*** Opening of Dataset excerpts ***

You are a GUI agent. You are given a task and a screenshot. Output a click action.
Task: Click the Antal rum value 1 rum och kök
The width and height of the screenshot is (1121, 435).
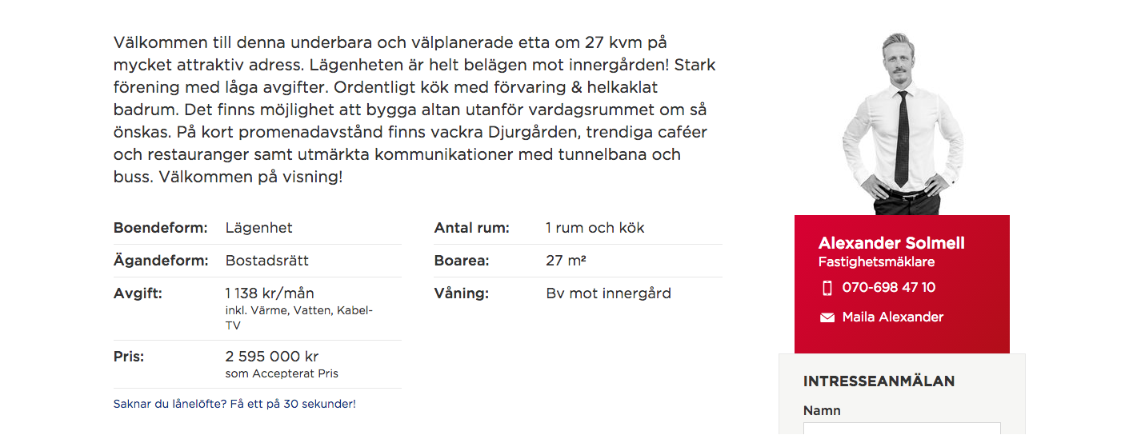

*** Close of Dataset excerpts ***
*** Opening of Dataset excerpts ***

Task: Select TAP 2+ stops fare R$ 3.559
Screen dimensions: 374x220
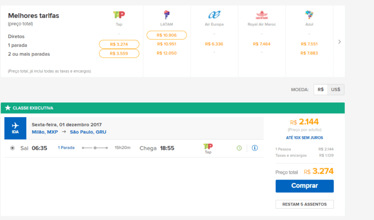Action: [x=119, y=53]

*** Close of Dataset excerpts ***
*** Opening of Dataset excerpts ***

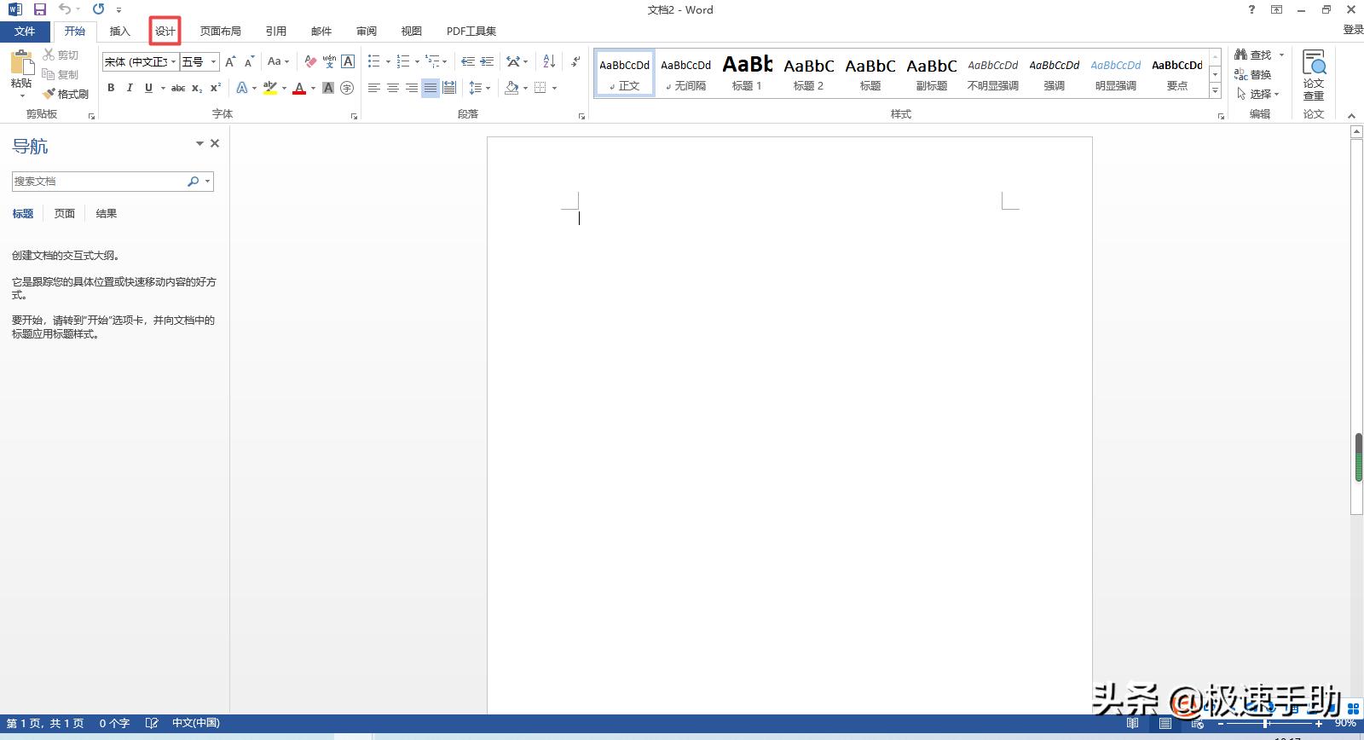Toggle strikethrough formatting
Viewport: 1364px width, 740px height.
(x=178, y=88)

*** Close of Dataset excerpts ***

*Problem to solve*: All that should be written out is the stretch of lines above between the one holding "You are a GUI" and the one holding "The width and", inclusive, exactly as given.

*Output for this task*:
You are a GUI agent. You are given a task and a screenshot. Output a click action.
Task: Click the Antal rum value 1 rum och kök
The width and height of the screenshot is (1121, 435).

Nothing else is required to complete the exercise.